The film is also shot with an angle of realism, which at first, evokes a feeling that you’re watching a documentary. But the stagnant nature of each frame maintains a level of uniqueness, that in a way, reminds viewers that this is in fact something different. Tsai’s thinly veiled screenplay with essentially no dialogue (the background dialogue isn’t even subtitled for viewers) also helps foster the creative and contemplative state for audiences. The large void of empty spaces, both visually and figuratively, is a stylistic choice that actually complements the open mindset that one should assume when watching Rizi.
Should This Even Be Considered A Film?
After leaving the theatre for Rizi, I’ll admit that I was quite tired and frustrated with the onerous task that was just asked of me. It felt more like a film school creative assignment, rather than a typical cinematic experience. But as the film sat with me in the coming days (while I waited for the embargo to be lifted), I was struck by how much the film stayed with me. I found my mind lingering on so many of these seemingly meaningless scenes, and continued to construct my own narrative in order to piece everything together.
And reflecting on this gripping impact that the film had on me, I wondered if it in fact speaks to the power and genius of the film itself.
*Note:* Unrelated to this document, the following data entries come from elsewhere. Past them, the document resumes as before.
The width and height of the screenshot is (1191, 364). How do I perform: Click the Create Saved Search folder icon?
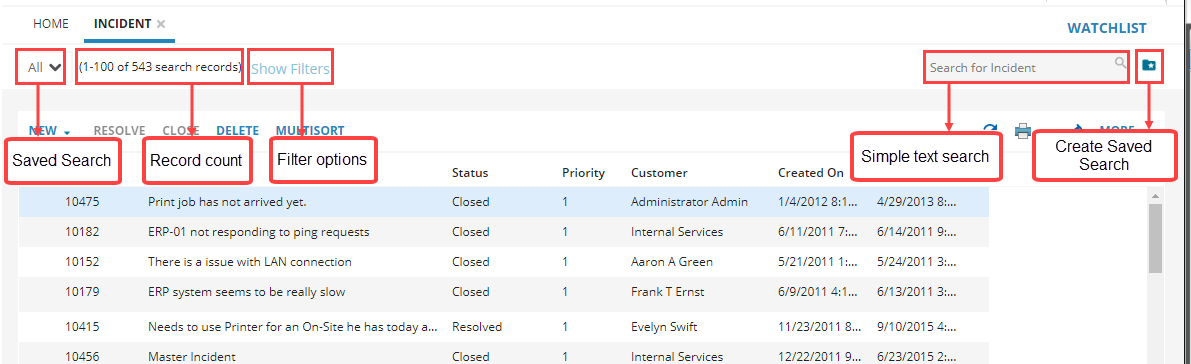tap(1148, 65)
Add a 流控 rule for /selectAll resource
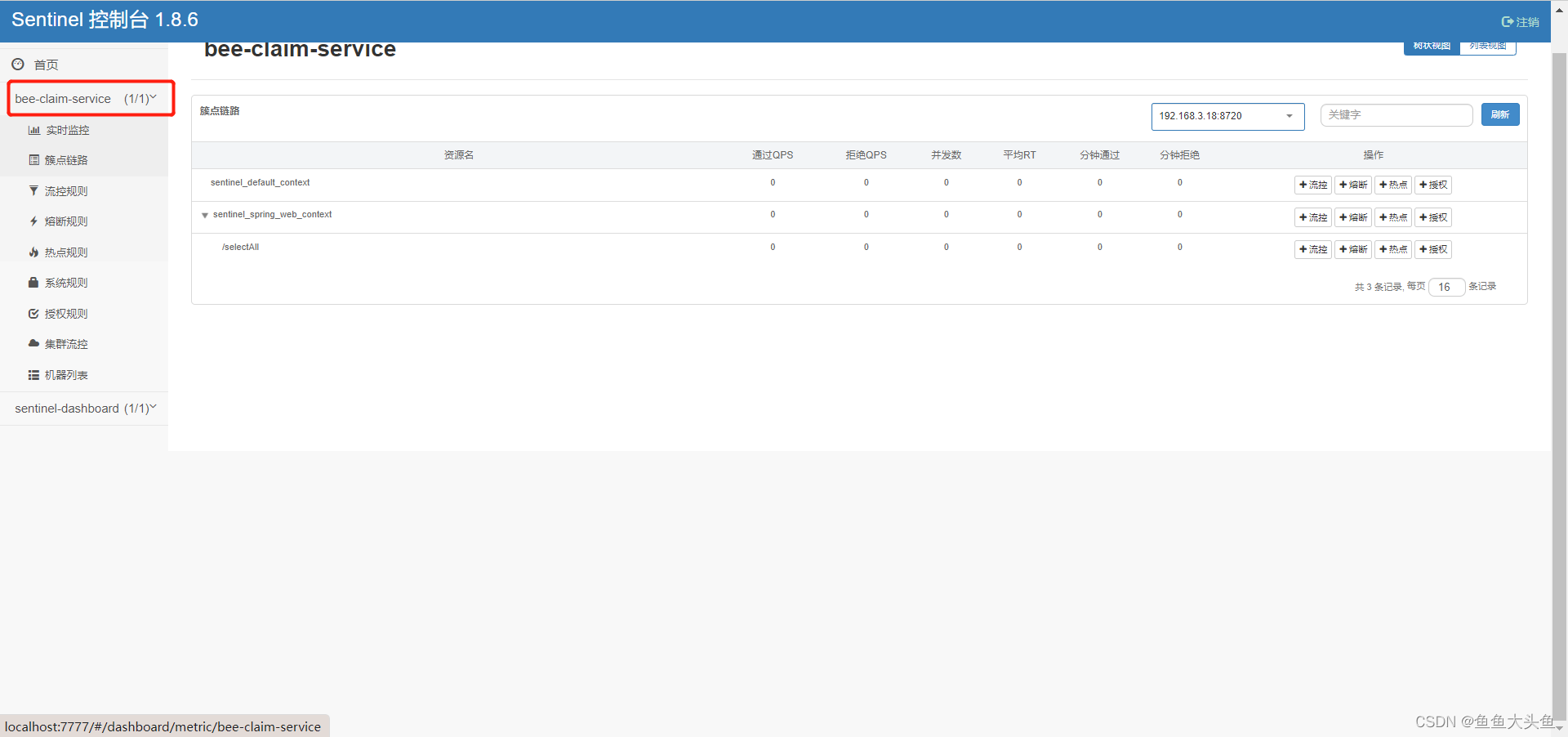This screenshot has height=737, width=1568. tap(1312, 249)
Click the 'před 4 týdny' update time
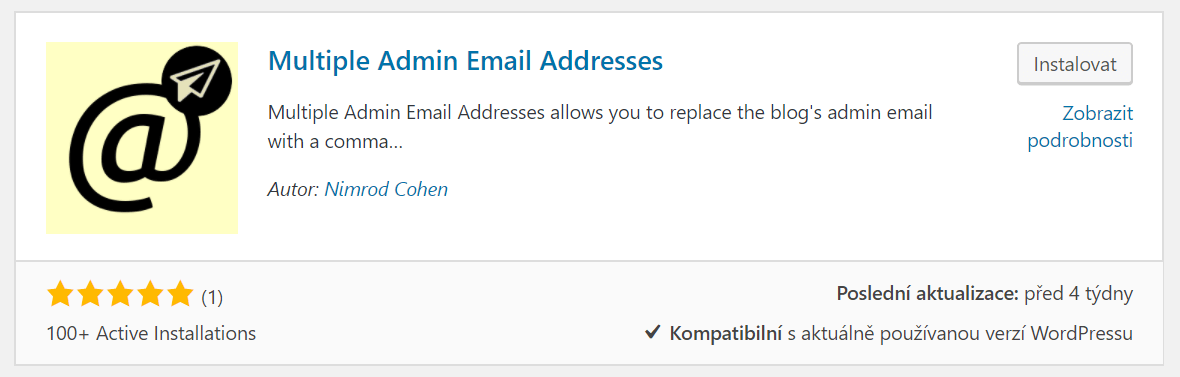The width and height of the screenshot is (1180, 377). pos(1079,293)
It reminded me of Chungking Express, and the way Wong Kar-Wai forces you to find a connection between the film’s two vastly different (yet similar) story arcs. He does this by masterfully utilizing the tools of cinema to draw you into this contemplative process, and perhaps Tsai was able to do the same thing here.
I’m by no means comparing Rizi to Chungking Express, which would likely be outlandishly offensive to many cinephiles, myself included. But I do think that in his own interesting way, Tsai has created a film with a similar degree of self-induced navel gazing through cinema. It’s far from the norm of what one expects from a film, and requires more work than one might be agreeable to. Yet somehow, in a truly remarkable fashion, it still manages to feel like cinema.
Rizi (Days) has screened at the Berlinale Film Festival 2020.